AIM OF THE EXERCISE — Please, starting at the line that contains "Click the search icon in Sources panel", reproduce every line exactly until the records run out, skipping all pictures.

┌──

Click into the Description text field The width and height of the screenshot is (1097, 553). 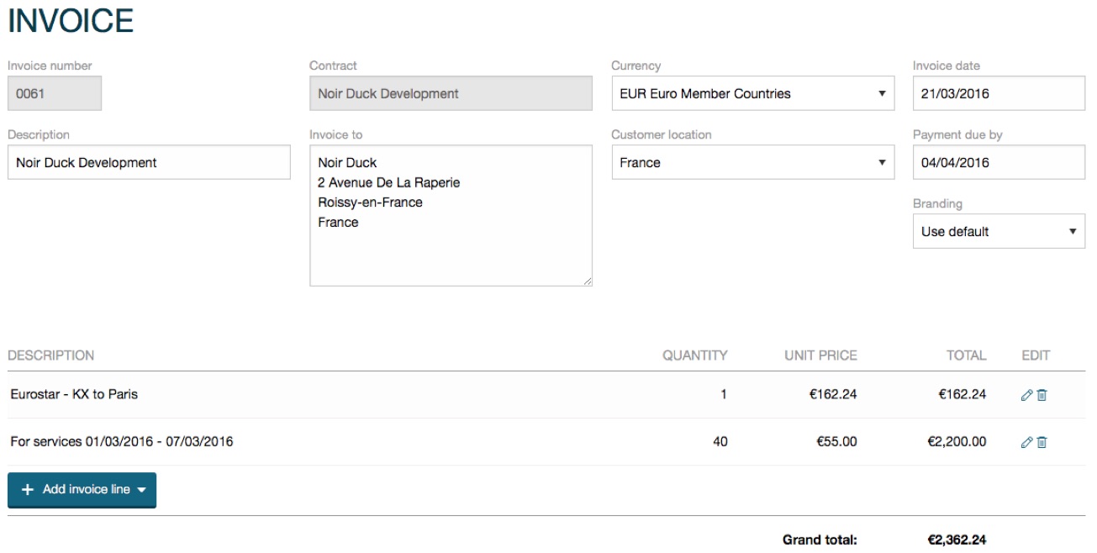[x=149, y=162]
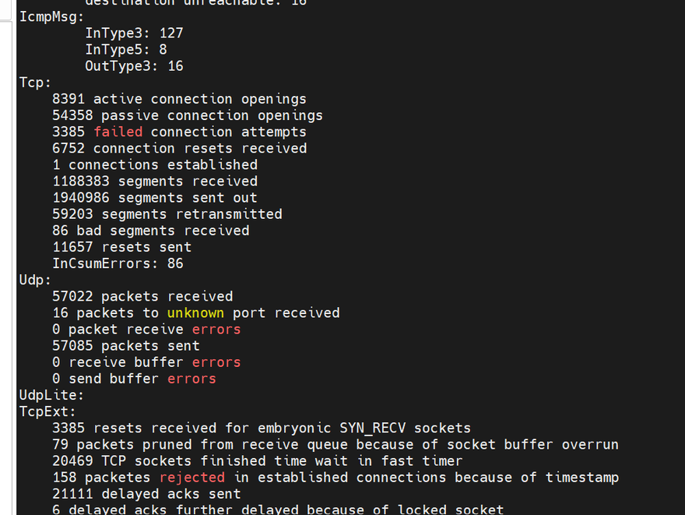Click the red word "rejected"

pos(192,477)
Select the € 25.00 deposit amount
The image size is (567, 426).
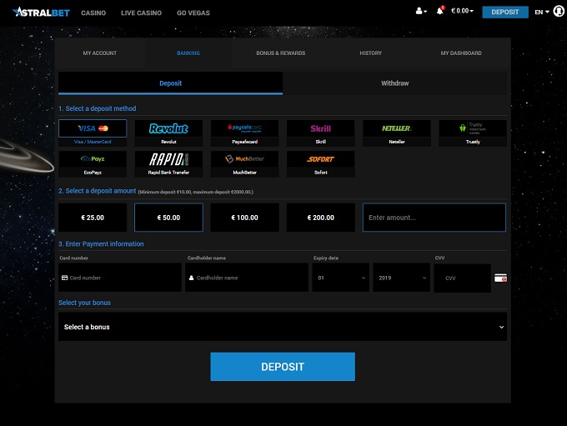93,218
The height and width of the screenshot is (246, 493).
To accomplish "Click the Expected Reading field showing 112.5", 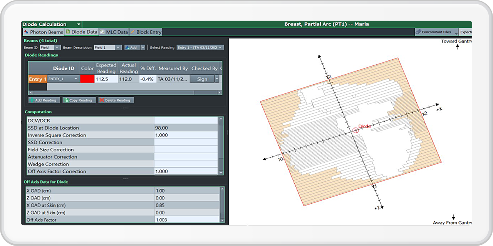I will point(106,79).
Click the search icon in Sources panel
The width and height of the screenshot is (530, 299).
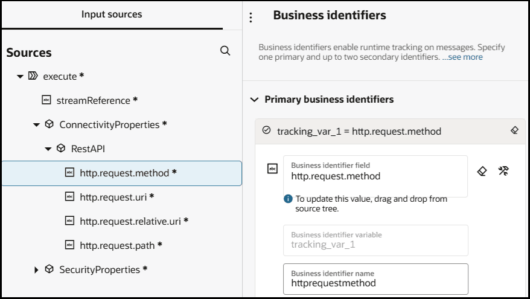coord(225,51)
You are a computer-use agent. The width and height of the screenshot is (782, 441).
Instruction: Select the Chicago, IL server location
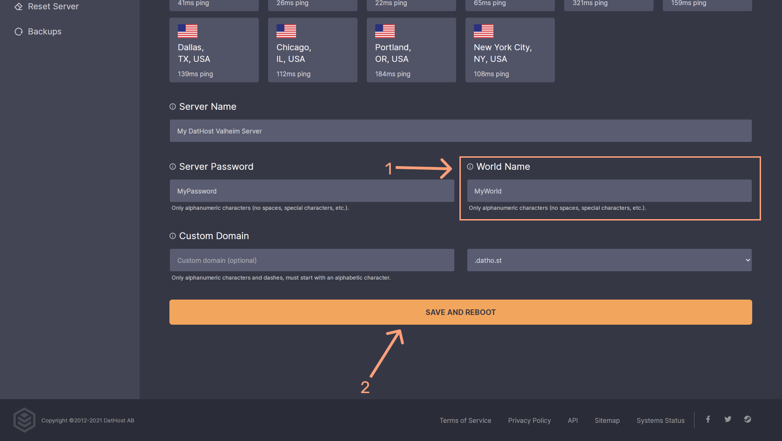313,50
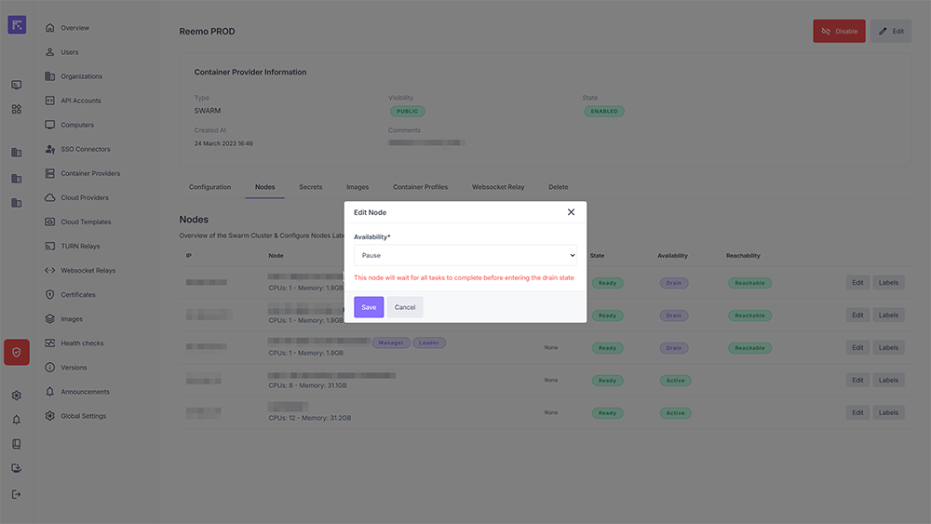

└──

RESPONSE TO THIS TASK —
Click the search icon in Sources panel
The width and height of the screenshot is (530, 299).
coord(225,51)
You are a computer-use agent. The width and height of the screenshot is (782, 441).
Instruction: Select the Chicago, IL server location
313,50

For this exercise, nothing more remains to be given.